━━━━━ RECORDED DATA ━━━━━

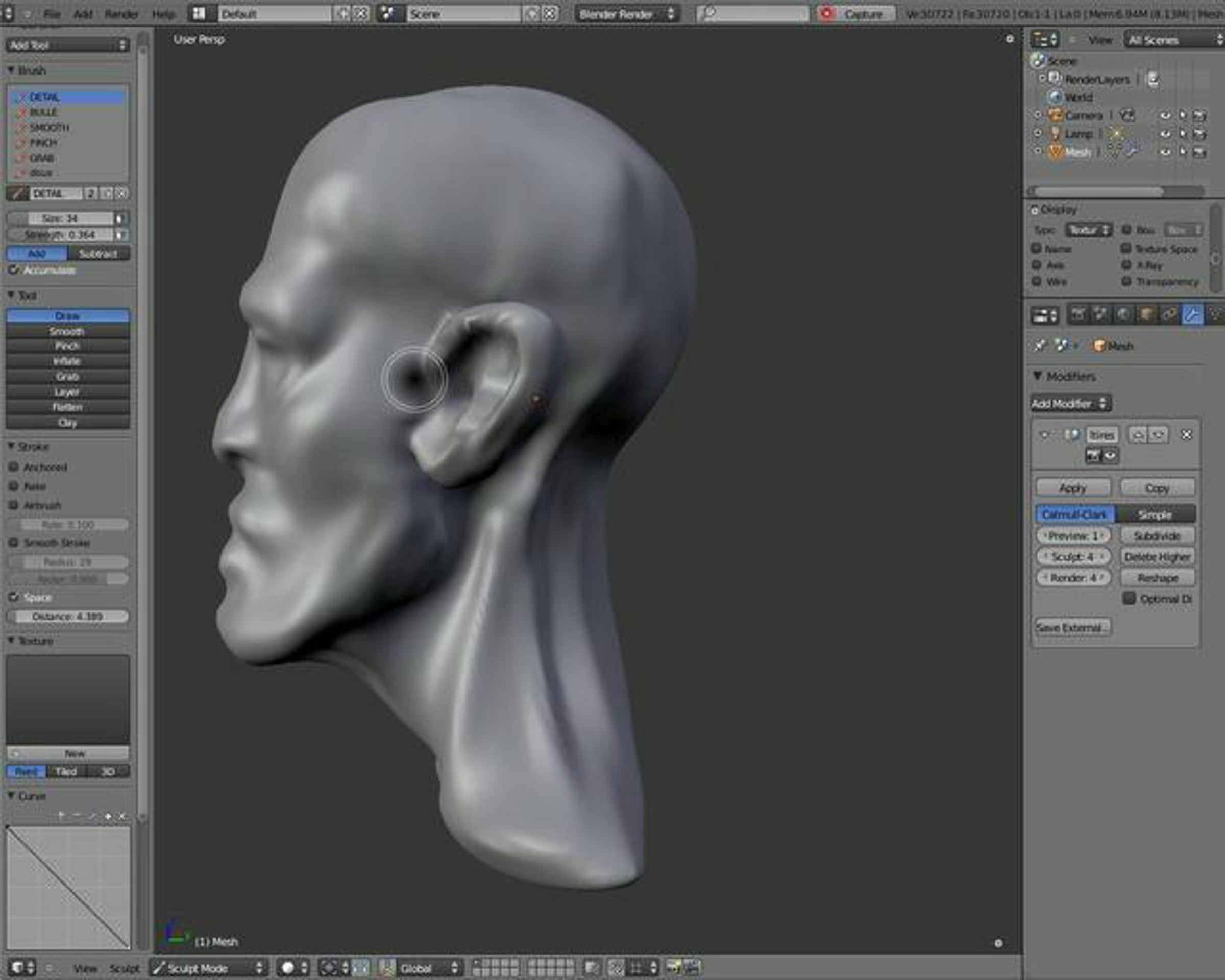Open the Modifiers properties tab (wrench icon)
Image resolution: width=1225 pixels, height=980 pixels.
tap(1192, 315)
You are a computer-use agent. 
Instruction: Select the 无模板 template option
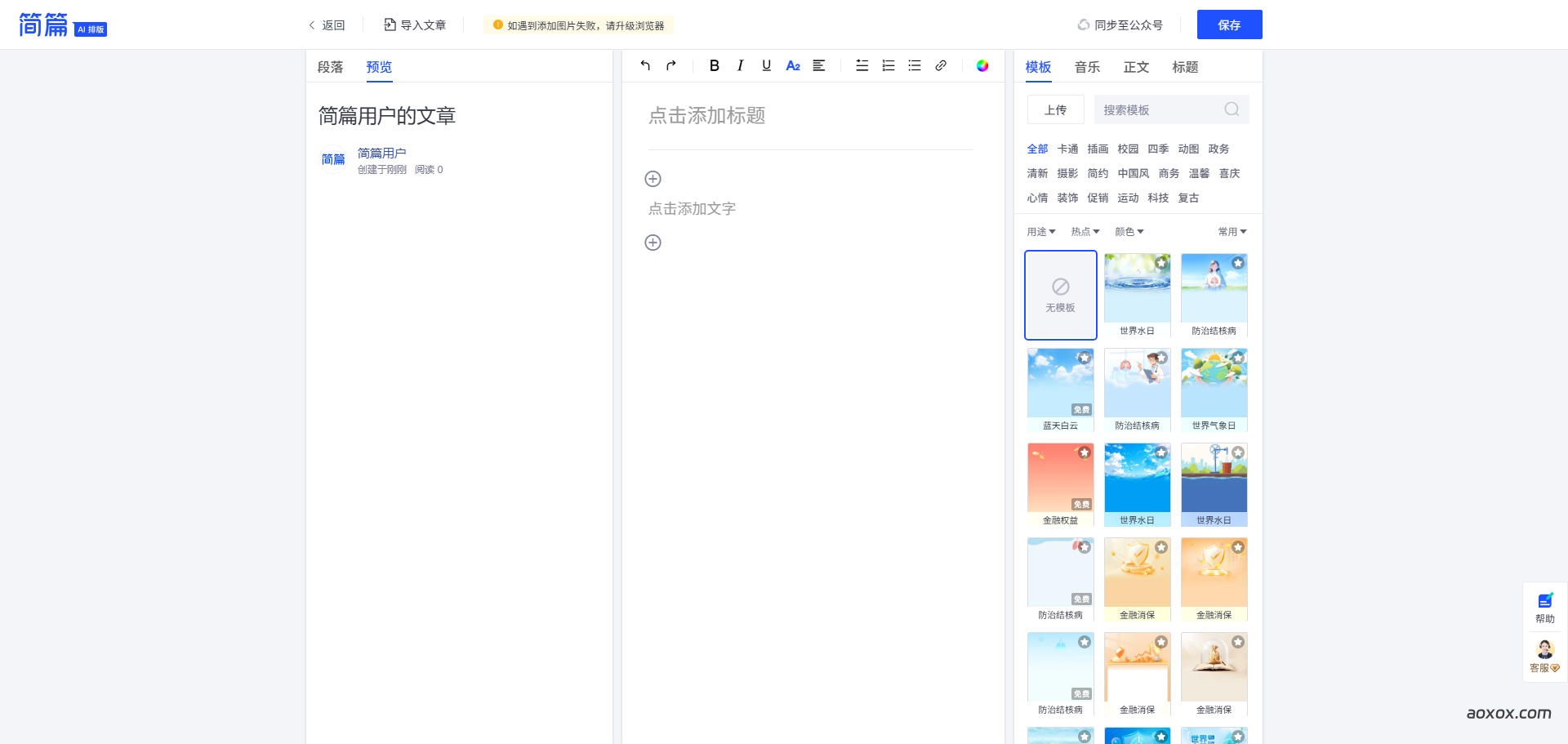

━━━━━

Find the line holding "You are a computer-use agent." in the data above. Retype it and every later line exactly, through the end, but not the pictures.

You are a computer-use agent. 
Instruction: Select the 无模板 template option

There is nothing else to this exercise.